開発の背景と進化
製造業やインフラの現場では、設備や構造物の3Dモデル化が進み、点検や管理の効率化が図られています。bestatはこれまで、現場作業員が日常的に使用するiPhoneやiPadで3Dデータの撮影・実寸計測ができる環境を提供してきました。

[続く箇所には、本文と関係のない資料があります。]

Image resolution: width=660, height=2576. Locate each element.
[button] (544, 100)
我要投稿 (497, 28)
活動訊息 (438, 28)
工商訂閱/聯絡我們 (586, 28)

しかし、撮影枚数が少ない場所や、撮りにくい角度では3Dの形状が崩れる課題や、iPhoneやiPadに搭載されているLiDARセンサーによる深度取得の精度にも限界がありました。今回の深度推定AIの開発により、これらの課題が克服され、LiDARセンサーを超える精度で深度を推定・表現できるようになり、全機種でより高品質な3Dデータを生成できるよう改善されました。
アップデートの主な内容
1. 深度推定AIの実装で、誰もが質の高い3Dデータ撮影を実現
これまで高精度な3Dモデルを生成するには、撮影における一定の技術や経験が必要とされ、撮影枚数が少ない箇所や難しい角度での撮影では、形状の欠損や品質のばらつきが生じることがありました。

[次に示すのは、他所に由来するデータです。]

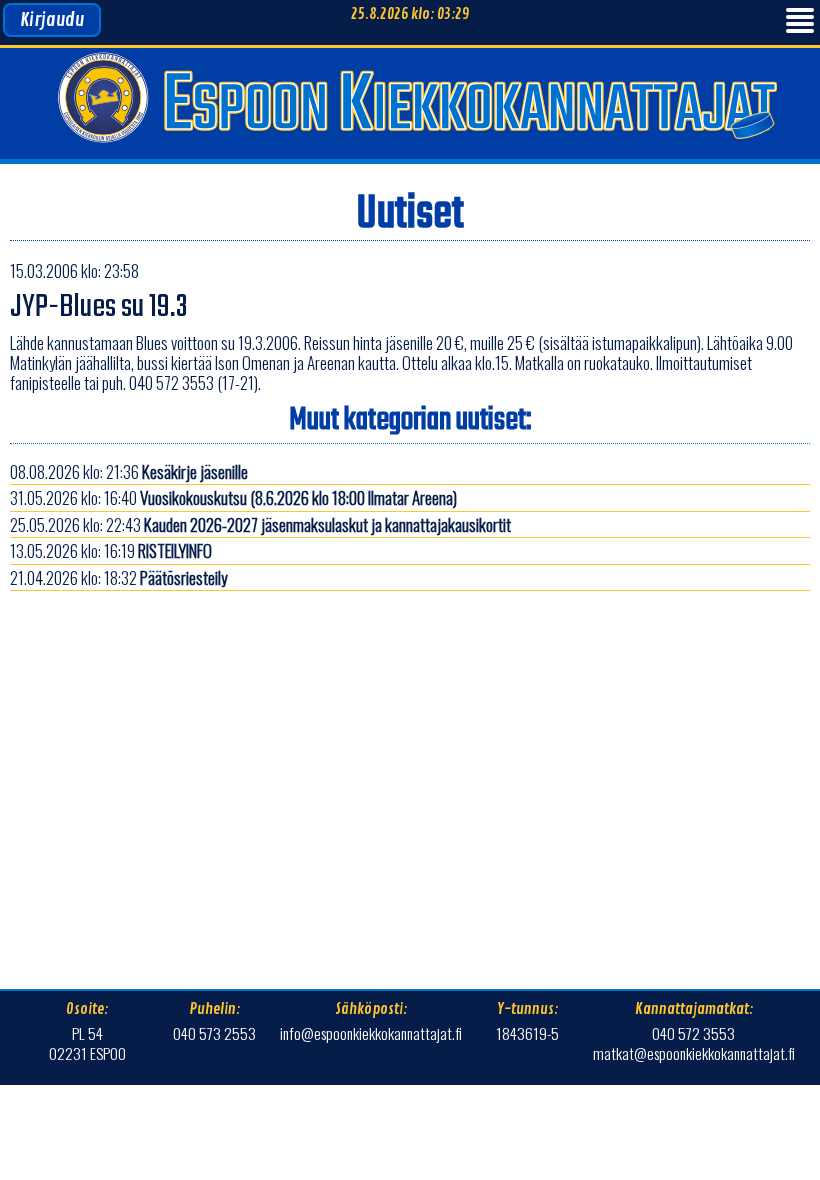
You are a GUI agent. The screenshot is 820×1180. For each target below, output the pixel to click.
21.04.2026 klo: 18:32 (118, 577)
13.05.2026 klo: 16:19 (111, 550)
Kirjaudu (52, 20)
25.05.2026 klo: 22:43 (260, 524)
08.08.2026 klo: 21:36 (129, 471)
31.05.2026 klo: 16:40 (233, 497)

今回の深度推定AIの実装により、撮影に不慣れな現場作業員でも、安定して高品質な3Dモデルを生成できるようになります。全国各地の工場や工事現場でも均質なデータ品質を確保できるため、「3D.Core」の現場への導入がさらに容易になります。
また、深度推定AIの実装により、魚眼レンズカメラを除くさまざまなカメラ(※2)で撮影したデータから、これまで以上に高品質な3Dモデルを生成できます。


2. iPhone・iPad全機種(※1)で、より高精度な3Dモデルを
今回の深度推定AIの実装によって、iPhone・iPadのLiDARセンサーで取得される深度情報を上回る精度での深度推定が可能となり、すべての対応機種における3Dデータの生成精度が大幅に向上します。
全国の現場作業員が日頃から利用しているiPadやiPhoneに「3D.Core」のスキャンアプリをダウンロードするだけで、すぐに高精度な3Dデータの撮影・計測を開始できます。これにより、専用端末を新たに購入する必要がなく、導入のハードルを大きく下げることが可能です。さらに、iPadの大画面を活かした「3D.Core」上でのモデル一覧表示や計測作業も可能となり、現場での利便性が飛躍的に向上します。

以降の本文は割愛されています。